**Work order**:
Copy word for word the passage of the game statistics database post below that begins with the words containing "The array looks" and ends with "than 10 players.".

*** Opening Source extract ***

The database is one area that needs improvement. I have a table for the game statistics, which has GameID, PlayerID, Kills, Deaths, DamageDealt, DamageTaken, etc. In total, there are about 50 fields in that single table and many more that could be added in the future. At what point are there too many fields? It currently has 57,341 rows and is 153.6 MiB by itself.
I also have a few fields that stores arrays in a BLOB in this same table. An example of the array is Player vs Player matchups. The array stores how many times that player killed another player in the game. These are the bigger fields in filesize. Is storing an array in a BLOB advised?
The array looks like:
[Killed] => Array
(
[SomeDude] => 13
[GameGuy] => 10
[AnotherPlayer] => 8
[YetAnother] => 7
[BestPlayer] => 3
[APlayer] => 9
[WorstPlayer] => 2
)
These tend to not exceed more than 10 players.

*** Closing Source extract ***
*** Opening Extracted information ***

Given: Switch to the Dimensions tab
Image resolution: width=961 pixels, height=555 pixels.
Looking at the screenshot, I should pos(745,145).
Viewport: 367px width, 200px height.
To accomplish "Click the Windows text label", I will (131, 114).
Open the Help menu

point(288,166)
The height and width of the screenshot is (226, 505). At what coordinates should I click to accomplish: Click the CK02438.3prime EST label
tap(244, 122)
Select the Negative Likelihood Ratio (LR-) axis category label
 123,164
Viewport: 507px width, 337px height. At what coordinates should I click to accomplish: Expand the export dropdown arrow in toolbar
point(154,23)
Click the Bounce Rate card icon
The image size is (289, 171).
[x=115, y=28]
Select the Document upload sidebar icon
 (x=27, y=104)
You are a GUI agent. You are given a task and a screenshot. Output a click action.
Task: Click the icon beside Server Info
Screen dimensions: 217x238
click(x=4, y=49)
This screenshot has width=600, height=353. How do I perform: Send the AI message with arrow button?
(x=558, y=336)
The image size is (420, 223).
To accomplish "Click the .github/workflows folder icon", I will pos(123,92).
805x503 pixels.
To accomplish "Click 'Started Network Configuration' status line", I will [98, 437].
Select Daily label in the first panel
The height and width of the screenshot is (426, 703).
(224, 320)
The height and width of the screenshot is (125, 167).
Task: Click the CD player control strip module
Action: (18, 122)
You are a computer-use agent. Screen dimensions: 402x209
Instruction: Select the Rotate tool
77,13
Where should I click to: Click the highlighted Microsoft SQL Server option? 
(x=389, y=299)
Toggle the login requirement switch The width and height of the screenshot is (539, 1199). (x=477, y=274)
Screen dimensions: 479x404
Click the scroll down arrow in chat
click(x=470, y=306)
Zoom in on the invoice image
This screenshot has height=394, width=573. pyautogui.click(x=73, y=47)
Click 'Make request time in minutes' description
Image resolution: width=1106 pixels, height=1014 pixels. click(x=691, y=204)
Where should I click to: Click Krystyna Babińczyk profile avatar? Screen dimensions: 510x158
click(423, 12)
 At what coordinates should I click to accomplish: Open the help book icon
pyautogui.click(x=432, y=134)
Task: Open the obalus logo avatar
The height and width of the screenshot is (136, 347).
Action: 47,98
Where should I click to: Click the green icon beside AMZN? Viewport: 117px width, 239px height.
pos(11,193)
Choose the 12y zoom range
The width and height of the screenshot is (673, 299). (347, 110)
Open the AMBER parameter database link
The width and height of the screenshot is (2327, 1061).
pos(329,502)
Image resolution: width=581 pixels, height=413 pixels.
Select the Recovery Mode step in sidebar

*** Closing Extracted information ***

**Solved exercise**:
The array looks like:
[Killed] => Array
(
[SomeDude] => 13
[GameGuy] => 10
[AnotherPlayer] => 8
[YetAnother] => 7
[BestPlayer] => 3
[APlayer] => 9
[WorstPlayer] => 2
)
These tend to not exceed more than 10 players.